1. Imagine the average granny trying to buy a digital voucher for a game for little Johnny.  You really expect that to work as well as a brick and mortar store front?  And you expand the consumer bas by offering both options.  Not removing one.

2. My point is that you are using that patent to prove their next system with no have physical media. 
A. Diskless doesn't mean digital only.  Have you forget about solid state media?
B. The patent notes the use of a diskless system so that the actual intent of the patent can focus on media on the hard drive and the management of the data speed between it and the RAM.  That doesn't mean their next system is diskless.  I've already told you that they do this all the time.  ALL patents do this.  ALL of them write the environment of the patent in a way to draw better focus to the actual content of the patent.  You (and the games media who have never gotten a patent right to begin with) are focusing on that environment portion of the patent and completely ignoring the actual patent itself.

Again, go read it.  And read other Nintendo patents.
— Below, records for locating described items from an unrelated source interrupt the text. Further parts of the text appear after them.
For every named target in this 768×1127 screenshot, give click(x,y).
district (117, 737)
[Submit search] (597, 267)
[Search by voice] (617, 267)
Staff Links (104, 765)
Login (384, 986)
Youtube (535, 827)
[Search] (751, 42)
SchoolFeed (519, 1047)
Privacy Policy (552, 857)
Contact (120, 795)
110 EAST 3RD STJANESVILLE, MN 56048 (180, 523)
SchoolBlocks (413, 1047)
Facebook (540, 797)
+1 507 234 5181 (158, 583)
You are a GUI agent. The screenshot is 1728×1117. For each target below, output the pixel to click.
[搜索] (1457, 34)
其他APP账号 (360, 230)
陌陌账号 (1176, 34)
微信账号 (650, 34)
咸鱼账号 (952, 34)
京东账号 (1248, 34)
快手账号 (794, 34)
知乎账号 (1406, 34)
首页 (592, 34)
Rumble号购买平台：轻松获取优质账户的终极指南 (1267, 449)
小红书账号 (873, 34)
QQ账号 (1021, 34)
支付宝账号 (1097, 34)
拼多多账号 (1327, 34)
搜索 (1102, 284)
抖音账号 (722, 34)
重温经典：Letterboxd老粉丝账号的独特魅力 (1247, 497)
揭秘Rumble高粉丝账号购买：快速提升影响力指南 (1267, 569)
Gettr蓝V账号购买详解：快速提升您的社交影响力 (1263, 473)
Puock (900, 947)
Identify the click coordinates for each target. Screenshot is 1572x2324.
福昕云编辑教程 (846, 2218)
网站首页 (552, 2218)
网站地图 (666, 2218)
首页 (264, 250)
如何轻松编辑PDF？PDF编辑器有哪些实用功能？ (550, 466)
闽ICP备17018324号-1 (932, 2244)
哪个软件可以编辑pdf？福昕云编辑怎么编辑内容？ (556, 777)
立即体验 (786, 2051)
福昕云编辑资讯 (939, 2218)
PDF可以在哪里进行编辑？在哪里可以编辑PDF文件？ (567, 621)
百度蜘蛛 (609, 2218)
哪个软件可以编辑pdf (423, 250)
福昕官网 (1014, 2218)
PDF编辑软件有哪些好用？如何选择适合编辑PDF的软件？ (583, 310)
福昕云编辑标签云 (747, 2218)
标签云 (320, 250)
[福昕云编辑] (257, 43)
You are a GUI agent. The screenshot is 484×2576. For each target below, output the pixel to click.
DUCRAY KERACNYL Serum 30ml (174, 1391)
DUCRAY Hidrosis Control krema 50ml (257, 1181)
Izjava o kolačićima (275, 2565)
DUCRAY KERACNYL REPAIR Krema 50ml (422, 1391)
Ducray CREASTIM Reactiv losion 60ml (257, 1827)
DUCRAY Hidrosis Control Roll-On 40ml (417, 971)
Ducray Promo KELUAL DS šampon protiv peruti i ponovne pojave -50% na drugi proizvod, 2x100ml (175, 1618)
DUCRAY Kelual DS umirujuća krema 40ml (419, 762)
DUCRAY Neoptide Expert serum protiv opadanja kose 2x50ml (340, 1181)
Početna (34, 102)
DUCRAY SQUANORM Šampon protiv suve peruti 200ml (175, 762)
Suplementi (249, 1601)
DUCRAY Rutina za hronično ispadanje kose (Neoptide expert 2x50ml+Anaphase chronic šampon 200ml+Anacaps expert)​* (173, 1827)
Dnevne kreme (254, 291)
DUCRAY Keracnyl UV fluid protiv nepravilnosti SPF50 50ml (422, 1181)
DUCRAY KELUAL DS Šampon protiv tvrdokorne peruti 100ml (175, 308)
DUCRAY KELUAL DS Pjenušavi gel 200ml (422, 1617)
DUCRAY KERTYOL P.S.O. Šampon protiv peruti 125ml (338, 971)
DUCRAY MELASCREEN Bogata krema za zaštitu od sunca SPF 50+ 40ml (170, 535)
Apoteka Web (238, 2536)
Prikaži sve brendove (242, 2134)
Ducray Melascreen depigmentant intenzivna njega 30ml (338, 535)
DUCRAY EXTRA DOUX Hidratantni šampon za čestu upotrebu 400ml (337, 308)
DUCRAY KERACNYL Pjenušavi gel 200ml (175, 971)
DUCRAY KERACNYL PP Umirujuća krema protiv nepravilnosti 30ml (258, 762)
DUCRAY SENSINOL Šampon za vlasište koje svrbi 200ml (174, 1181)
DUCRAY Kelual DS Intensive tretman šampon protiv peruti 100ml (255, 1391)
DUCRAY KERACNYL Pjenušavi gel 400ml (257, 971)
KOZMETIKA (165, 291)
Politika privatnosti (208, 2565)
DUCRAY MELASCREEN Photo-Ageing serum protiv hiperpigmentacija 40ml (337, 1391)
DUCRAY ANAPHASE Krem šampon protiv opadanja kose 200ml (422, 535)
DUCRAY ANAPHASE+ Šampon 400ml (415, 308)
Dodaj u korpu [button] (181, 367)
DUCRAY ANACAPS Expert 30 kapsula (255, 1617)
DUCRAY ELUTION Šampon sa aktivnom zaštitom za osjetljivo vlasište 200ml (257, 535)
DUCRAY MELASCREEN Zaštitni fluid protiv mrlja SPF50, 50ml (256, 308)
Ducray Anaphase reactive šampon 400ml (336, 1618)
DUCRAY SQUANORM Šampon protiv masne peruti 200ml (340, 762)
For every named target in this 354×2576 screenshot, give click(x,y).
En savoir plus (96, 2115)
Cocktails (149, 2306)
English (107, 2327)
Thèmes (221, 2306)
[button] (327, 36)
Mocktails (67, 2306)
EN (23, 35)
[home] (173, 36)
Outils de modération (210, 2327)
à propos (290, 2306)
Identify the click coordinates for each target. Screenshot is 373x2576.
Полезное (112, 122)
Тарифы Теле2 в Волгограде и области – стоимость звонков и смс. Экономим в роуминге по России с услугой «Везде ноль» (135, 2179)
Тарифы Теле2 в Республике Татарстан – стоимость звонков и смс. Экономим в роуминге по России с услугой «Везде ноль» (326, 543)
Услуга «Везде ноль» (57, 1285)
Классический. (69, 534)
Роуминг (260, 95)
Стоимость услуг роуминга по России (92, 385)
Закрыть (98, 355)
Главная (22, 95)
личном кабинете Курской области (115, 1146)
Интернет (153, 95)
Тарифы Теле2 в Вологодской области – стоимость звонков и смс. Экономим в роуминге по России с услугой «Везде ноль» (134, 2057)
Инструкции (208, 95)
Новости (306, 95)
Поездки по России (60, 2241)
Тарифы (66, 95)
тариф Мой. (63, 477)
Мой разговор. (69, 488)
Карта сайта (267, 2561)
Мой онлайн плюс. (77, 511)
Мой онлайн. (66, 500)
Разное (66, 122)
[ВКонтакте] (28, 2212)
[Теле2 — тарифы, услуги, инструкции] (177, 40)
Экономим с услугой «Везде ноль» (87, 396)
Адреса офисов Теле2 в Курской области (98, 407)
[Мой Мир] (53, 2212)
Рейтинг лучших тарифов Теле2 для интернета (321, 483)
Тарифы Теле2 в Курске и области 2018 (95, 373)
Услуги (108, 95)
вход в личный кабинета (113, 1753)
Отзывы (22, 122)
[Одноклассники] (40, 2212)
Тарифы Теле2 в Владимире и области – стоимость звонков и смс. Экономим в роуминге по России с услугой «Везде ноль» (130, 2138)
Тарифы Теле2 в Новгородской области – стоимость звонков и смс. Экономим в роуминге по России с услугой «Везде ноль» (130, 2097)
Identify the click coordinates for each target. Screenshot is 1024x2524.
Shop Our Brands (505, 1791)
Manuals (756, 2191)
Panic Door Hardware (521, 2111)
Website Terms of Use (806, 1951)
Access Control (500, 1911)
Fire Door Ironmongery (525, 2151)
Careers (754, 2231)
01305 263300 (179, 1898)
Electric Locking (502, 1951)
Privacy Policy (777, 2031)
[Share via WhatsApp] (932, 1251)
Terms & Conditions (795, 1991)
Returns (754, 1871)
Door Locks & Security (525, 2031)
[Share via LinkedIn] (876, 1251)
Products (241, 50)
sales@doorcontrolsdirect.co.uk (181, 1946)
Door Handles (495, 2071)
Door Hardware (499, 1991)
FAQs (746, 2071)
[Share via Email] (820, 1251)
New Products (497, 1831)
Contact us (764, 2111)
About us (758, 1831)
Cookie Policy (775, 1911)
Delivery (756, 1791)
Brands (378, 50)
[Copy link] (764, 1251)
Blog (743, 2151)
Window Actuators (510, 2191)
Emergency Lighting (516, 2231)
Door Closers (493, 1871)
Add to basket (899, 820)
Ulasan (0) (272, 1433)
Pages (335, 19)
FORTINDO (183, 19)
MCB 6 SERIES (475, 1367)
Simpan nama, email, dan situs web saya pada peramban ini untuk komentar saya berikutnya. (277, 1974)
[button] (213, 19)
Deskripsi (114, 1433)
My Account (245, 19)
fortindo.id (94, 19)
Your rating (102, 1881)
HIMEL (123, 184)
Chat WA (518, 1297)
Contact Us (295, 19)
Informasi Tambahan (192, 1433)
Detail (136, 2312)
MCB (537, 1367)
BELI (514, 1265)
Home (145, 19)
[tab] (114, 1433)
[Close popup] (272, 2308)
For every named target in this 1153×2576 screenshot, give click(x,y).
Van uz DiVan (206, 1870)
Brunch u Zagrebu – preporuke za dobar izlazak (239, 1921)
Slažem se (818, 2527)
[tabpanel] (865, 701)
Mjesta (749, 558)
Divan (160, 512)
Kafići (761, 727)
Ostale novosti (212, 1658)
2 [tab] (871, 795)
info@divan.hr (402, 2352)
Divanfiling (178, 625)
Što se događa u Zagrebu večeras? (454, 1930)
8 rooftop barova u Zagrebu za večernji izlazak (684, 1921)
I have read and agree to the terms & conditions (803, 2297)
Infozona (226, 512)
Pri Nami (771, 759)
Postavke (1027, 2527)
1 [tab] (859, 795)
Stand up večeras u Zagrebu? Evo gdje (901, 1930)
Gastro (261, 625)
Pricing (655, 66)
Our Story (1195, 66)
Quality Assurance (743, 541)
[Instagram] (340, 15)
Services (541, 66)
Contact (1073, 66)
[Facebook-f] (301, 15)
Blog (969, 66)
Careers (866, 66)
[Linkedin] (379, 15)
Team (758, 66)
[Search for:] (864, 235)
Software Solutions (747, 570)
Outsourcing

And Sony, MS, LG, Samsung, etc...


1. I am imagining it, and the average granny will have no issue buying that voucher. You're acting like it'll be some obtuse product. It will be the exact same purchasing process as buying a physical game. You go in the store, see the game on a shelf, pick it up, walk to the clerk, and buy the game. Have you ever purchased a download code before? You're acting like this is black magic. The granny probably won't even realize she bought something different than a physical game. Apple expanded their consumer base by offering only one - digital. Now they are the biggest brand in the world. Nintendo will do the same.

2. I am.

  • A. I haven't. I just am not going to entertain a notion as absolutely absurd as a company in 2016 going against all modern practices to produce a unified platform who's primary form of media is cartridges. Diskless does mean digital only, because there is absolutely no benefit to dropping disks for carts, which is why no successful software platform company, in any media across the board, uses them as their primary form of media, let alone physical media.
  • B. Yes, it does. If the patent was meant to include a feature they didn't plan on dropping, they would not have dropped it while explicitely pointing out that they were dropping it. I don't need to read it again. The intents were perfectly clear the first read through.